Prep 15 mins
Cook 35 mins
Couscous is small grains made of semolina, wheat flour, salt and water. Its origin is Northern African. Couscous grains are delicate requires only lightly steaming. I was introduced to couscous when I was in West Africa. Since then, I enjoy cooking and eating it.
- 2 cups couscous (*)
- 4 skinless chicken breasts
- 3 tomatoes (chopped) or 12 ounces crushed tomatoes
- 1 medium onion (finely chopped)
- 2 tablespoons extra virgin olive oil or 2 tablespoons vegetable oil
- 1 cup chicken broth
- 2 medium carrots (peeled, cut in small pieces)

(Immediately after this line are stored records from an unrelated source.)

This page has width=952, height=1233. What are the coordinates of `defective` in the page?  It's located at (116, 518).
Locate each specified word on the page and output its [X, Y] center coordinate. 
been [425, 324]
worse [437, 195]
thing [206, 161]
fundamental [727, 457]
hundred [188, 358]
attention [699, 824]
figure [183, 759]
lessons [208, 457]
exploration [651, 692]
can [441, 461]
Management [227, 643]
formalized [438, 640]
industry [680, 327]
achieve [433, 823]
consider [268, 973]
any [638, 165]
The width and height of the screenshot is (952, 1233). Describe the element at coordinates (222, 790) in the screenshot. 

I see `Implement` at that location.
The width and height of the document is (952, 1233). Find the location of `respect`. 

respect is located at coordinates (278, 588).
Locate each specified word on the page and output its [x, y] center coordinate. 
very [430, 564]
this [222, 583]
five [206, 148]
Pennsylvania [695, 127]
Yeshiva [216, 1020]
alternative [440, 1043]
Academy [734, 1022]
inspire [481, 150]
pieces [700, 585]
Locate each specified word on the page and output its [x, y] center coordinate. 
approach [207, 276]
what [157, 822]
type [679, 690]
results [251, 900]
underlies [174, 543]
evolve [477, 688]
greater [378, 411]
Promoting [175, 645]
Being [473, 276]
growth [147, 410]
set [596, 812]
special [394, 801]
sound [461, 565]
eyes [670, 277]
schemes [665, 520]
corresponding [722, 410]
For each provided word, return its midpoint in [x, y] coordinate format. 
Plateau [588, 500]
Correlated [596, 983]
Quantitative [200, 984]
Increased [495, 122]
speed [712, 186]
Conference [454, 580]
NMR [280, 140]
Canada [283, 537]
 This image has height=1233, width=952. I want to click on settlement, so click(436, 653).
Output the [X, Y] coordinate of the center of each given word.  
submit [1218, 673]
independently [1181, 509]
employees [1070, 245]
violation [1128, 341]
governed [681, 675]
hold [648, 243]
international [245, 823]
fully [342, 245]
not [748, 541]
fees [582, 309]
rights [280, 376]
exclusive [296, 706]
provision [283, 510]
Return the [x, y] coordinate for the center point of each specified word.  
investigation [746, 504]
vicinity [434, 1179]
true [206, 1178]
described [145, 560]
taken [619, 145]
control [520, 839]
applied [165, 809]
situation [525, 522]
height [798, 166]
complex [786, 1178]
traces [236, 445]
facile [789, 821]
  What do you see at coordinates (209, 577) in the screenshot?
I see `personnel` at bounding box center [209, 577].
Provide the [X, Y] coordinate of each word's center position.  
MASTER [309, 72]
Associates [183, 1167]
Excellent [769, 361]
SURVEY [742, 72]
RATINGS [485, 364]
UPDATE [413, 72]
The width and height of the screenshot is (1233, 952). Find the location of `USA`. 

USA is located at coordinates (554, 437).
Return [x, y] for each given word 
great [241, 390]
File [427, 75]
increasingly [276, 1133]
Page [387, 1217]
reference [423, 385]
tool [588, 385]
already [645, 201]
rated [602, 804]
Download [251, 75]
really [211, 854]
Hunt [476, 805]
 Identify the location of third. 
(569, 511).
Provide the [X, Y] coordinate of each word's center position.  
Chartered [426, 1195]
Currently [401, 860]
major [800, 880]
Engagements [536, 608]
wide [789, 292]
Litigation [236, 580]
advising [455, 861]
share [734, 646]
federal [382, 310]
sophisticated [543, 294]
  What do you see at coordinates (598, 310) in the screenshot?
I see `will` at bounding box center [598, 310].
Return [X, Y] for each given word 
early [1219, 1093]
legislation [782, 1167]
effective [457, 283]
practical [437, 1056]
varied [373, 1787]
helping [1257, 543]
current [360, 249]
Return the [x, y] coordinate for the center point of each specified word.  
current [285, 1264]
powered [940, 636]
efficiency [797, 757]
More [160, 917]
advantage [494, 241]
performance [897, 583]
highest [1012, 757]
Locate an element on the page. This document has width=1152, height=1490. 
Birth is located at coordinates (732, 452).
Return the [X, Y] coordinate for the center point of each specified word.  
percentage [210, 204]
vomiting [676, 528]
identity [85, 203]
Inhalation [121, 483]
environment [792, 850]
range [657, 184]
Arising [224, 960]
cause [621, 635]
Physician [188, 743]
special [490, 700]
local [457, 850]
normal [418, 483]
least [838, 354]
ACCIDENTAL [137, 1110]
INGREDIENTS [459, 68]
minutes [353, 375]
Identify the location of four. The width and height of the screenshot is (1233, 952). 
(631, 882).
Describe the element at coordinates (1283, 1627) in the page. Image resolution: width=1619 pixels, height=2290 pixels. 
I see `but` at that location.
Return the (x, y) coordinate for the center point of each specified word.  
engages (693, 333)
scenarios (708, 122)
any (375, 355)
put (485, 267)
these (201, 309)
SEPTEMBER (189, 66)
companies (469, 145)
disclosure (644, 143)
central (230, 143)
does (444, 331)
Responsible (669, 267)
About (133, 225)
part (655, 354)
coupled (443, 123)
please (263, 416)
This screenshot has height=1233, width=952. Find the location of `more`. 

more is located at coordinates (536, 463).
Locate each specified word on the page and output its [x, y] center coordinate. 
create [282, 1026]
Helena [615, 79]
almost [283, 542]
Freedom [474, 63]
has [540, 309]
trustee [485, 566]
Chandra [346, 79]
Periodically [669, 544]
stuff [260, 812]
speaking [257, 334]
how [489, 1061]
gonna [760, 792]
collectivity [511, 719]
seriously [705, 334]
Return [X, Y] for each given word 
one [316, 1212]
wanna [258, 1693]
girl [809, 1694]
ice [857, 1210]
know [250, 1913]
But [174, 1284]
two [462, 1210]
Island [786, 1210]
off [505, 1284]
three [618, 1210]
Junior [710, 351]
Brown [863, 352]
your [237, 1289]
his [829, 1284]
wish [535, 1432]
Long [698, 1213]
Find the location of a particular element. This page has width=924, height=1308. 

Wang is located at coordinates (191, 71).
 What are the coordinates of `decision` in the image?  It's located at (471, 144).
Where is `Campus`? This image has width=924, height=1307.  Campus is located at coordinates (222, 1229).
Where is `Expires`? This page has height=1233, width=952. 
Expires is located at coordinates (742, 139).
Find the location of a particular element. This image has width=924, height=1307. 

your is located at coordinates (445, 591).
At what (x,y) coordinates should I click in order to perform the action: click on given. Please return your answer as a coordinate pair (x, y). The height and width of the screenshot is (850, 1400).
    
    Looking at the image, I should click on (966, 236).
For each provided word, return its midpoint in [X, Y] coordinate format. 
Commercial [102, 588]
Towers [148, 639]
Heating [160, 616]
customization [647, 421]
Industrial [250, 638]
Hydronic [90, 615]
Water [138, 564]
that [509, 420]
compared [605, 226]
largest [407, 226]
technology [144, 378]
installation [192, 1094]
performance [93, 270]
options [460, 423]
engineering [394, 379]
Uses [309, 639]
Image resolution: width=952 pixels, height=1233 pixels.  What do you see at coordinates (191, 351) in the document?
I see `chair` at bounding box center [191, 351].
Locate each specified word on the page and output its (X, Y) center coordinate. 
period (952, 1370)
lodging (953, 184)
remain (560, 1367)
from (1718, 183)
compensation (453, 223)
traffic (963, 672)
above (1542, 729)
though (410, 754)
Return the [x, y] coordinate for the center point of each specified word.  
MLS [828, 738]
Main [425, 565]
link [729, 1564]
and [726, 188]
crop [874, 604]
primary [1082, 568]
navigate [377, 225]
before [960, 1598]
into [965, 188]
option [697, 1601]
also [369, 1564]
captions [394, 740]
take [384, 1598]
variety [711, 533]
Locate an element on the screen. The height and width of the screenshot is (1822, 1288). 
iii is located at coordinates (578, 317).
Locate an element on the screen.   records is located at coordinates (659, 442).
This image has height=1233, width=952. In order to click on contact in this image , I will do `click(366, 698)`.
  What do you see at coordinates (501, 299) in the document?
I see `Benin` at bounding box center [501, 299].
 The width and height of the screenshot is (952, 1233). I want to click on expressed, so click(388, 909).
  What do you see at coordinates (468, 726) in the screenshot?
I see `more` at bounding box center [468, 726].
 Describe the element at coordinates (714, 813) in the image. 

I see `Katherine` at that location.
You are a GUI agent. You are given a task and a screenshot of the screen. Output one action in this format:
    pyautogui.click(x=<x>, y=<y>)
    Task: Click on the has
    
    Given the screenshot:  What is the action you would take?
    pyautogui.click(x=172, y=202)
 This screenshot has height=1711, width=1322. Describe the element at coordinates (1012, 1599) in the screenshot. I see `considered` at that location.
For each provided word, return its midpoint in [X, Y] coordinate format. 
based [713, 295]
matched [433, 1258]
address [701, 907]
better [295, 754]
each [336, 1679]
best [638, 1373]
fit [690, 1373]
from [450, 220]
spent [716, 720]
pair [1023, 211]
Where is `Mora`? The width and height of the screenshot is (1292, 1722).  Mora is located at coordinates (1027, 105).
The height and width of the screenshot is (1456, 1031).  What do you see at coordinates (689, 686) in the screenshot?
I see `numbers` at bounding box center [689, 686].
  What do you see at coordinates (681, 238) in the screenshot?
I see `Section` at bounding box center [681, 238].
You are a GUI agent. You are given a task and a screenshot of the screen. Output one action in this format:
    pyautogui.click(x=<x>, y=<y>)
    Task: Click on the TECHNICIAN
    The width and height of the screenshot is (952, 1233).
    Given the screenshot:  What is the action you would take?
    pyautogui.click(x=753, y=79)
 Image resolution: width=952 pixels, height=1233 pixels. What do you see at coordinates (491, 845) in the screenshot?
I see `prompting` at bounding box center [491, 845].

- 1 medium zucchini (cut in small pieces)
- 3 bay leaves
- 3 whole cloves, crushed
- 1⁄4 teaspoon cinnamon
- 1⁄4 teaspoon turmeric or 1⁄4 teaspoon curry
- 1⁄4 teaspoon chili powder (berbere)
- salt and black pepper
- Clean the chicken breasts with cold water, lemon/lime and a pinch of salt.
- Rinse the chicken breasts and pat dry; cut as desired.
- Sauté the onion with oil until tender.
- Add to the the onion, the chicken breasts, cloves, cinnamon; stir-fry until the chicken turns to golden brown.
- Combine the chicken, the tomatoes, red chili pepper, curry or turmeric, carrots, zucchini; cook for five minutes.
- Add the chicken broth, bay leaves, salt and black pepper; Cook for 15 minutes.
- Meanwhile, prepare the couscous following direction from the package.
- In a serving dish, place the chicken and sauce in the middle and the couscous around it.
- Serve it warm.
These are very good and very healthy although it's not something we'd crave for. Followed recipe as is although wasn't sure what cut the zucchini's and carrots were since it wasn't specified in the recipe. In using Recipe #232890 for the couscous, I felt the dish was improved. Thanks for sharing.